La sabiduría popular de muchos lugares, que han crecido entre la miseria secular y sufriendo la explotación de los más poderosos, tiene a menudo una marca tenebrosa. Es la impronta del dolor, de la miseria; la marca que reflejan los golpes acumulados durante generaciones. La sabiduría popular, de los refranes, de los dichos, que se integran en el organismo infantil, lleva consigo, como si fueran marcadores genéticos, desconfianza, miedo y dolor. Son razones más poderosas que la más poderosa de las lecciones impartidas por los maestros. Sabiduría inmortal que no se olvida.

Así ya en la más tierna infancia aprendemos desde la cuna que «el que no llora no mama'», que hay que mirar por uno mismo ante la rapacidad de los poderosos y hasta de los propios que nos lo quitarán todo sin darnos cuenta, y así proclamamos: «Pan para mí, que los santos no comen».

En una carrera sin fin hacia la degeneración y la abulia estas concepciones refranescas, repetidas una y otra vez, aprendidas en el hogar, escuchadas en las calles, se convierten en el eterno Evangelio del «piensa mal y acertarás». Este tipo de sabiduría compartida se vuelve parte constitutiva de la visión del mundo; una serie de razones sistemáticas ordenadas para creer en la podredumbre moral, en la perpetuidad de las injusticias.
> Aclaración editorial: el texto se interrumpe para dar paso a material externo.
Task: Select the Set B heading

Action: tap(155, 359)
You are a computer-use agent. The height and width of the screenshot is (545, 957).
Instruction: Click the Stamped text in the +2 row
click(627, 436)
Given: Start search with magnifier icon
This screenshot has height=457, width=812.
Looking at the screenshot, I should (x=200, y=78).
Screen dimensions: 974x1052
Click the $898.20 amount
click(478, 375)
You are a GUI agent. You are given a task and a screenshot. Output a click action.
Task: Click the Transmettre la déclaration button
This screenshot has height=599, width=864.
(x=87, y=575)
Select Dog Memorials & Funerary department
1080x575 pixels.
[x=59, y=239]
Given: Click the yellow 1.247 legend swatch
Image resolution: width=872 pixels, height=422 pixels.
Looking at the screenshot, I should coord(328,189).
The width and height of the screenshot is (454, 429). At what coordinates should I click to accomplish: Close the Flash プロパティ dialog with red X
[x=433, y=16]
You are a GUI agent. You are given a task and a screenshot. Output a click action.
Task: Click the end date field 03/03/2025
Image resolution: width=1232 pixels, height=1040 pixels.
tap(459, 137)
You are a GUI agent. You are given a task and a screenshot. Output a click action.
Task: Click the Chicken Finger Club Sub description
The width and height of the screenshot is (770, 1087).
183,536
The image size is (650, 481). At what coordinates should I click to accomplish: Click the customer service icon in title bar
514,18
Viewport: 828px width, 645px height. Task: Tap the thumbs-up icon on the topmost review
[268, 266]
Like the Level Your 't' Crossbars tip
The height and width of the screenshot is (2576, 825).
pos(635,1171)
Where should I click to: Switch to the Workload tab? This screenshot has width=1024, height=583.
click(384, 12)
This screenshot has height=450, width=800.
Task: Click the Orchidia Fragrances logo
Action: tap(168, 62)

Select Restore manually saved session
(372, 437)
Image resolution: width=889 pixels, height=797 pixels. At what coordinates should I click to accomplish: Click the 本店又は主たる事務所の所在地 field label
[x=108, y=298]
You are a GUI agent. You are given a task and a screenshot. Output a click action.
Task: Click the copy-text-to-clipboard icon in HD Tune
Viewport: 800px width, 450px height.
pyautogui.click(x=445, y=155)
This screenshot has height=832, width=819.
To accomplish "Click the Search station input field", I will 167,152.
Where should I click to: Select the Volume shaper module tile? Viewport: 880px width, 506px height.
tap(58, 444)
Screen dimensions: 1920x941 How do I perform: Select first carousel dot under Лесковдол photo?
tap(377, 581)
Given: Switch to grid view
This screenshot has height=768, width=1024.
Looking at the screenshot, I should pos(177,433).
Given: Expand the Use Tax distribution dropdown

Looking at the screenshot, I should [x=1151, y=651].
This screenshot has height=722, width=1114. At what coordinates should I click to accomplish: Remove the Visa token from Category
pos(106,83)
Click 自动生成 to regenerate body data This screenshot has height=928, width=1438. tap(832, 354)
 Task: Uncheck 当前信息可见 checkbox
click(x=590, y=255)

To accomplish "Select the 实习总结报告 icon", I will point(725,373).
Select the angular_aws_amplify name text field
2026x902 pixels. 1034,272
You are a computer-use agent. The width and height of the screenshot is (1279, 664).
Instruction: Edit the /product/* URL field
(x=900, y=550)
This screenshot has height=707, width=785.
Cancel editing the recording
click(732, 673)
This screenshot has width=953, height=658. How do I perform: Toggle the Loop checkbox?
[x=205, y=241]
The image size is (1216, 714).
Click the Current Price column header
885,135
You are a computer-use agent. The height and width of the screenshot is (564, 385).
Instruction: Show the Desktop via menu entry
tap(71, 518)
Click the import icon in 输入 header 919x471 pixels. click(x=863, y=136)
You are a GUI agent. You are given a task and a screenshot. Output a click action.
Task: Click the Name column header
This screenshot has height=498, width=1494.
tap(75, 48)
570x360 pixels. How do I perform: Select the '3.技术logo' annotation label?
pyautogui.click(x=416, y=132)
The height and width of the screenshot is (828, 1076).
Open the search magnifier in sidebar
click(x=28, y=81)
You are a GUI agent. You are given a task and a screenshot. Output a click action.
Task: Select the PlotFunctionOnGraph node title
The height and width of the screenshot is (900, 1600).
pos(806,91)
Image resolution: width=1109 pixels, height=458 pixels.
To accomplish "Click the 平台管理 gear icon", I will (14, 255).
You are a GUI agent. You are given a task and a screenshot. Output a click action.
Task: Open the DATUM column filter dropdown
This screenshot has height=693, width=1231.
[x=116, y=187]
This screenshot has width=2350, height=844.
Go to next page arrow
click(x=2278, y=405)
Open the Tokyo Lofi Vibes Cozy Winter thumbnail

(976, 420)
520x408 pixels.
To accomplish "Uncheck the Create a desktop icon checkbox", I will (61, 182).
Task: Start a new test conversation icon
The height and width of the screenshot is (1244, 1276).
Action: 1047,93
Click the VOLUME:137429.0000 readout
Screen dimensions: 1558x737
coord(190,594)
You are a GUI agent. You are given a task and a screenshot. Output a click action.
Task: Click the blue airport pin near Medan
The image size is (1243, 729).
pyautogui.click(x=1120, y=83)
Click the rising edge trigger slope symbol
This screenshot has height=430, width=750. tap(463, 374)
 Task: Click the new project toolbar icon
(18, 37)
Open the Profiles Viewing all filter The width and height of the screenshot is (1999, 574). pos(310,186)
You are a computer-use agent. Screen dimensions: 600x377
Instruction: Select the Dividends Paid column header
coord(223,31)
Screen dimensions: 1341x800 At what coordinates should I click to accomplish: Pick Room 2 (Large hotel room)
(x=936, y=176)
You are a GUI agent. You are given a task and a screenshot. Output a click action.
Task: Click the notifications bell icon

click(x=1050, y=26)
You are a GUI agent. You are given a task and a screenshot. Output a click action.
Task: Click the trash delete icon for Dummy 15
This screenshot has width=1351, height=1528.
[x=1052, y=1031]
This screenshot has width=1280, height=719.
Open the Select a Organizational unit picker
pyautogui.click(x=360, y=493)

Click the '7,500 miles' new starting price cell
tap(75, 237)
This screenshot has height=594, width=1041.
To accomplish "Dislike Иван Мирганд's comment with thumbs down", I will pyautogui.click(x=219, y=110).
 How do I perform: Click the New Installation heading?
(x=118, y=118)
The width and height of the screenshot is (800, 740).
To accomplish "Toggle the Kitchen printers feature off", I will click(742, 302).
Y por lo tanto, si queremos sobrevivir es mejor, dicen, integrarse en esa corriente de desleal picaresca que lo impregna todo, porque «hacer lo que hacen, no es pecado». De qué lealtad podemos hablar cuando la frase dicha, el proverbio alado, vuela entre ricos y pobres, entre las gentes de arriba y las de abajo, y siempre tiene el valor del hecho probado, justificador de las cosas tal y como están ahora.

Los que están arriba confirman su posición que se vuelve indiscutible, como el sol que siempre sale por el Este; los que están abajo lo comprenden y se resignan. Cualquiera, en fin, afirmaría que vivimos en un mundo donde todos somos ladrones, los pobres roban, los ricos roban, y hasta el Gobierno nos roba. Pero «quien roba a un ladrón tiene cien años de perdón», está bien porque «oveja que bala, bocado que pierde», de ahí a la gran rapacidad que giraría en torno al interés propio.

Entonces, en este estanque ponzoñoso de pececillos voraces ¿por qué no distraer vacunas, imprescindibles y caras, o cualquier otro recurso necesario, aprovechando cualquier justificación?